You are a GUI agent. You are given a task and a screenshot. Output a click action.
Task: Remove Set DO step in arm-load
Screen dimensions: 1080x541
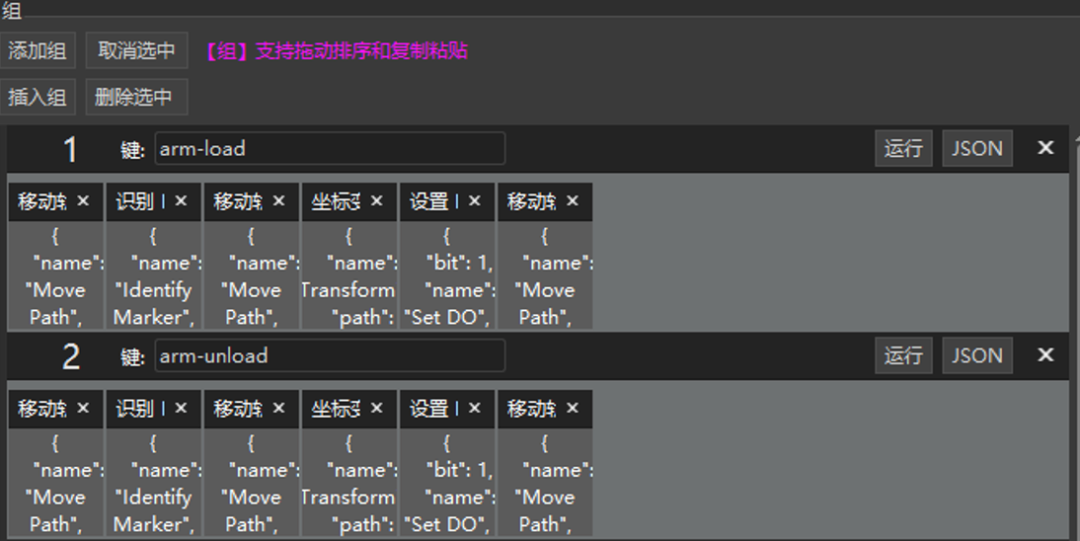(x=475, y=201)
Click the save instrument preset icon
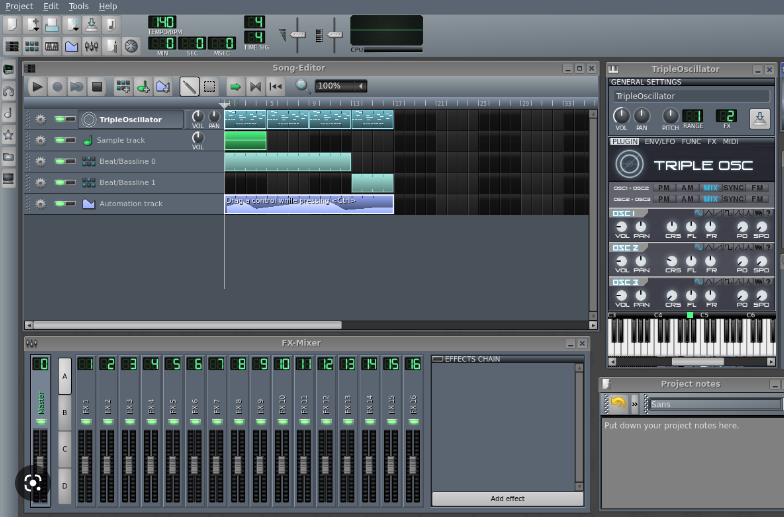Image resolution: width=784 pixels, height=527 pixels. [x=759, y=118]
....................
EXERCISE DIRECTIONS> Output each record verbatim, but skip anything that is a picture.

SOLUTION>
You are a GUI agent. You are given a task and a screenshot. Output a click action.
Task: Remove Set DO step in arm-load
Screen dimensions: 1080x541
(x=475, y=201)
Click the save instrument preset icon
Image resolution: width=784 pixels, height=527 pixels. [x=759, y=118]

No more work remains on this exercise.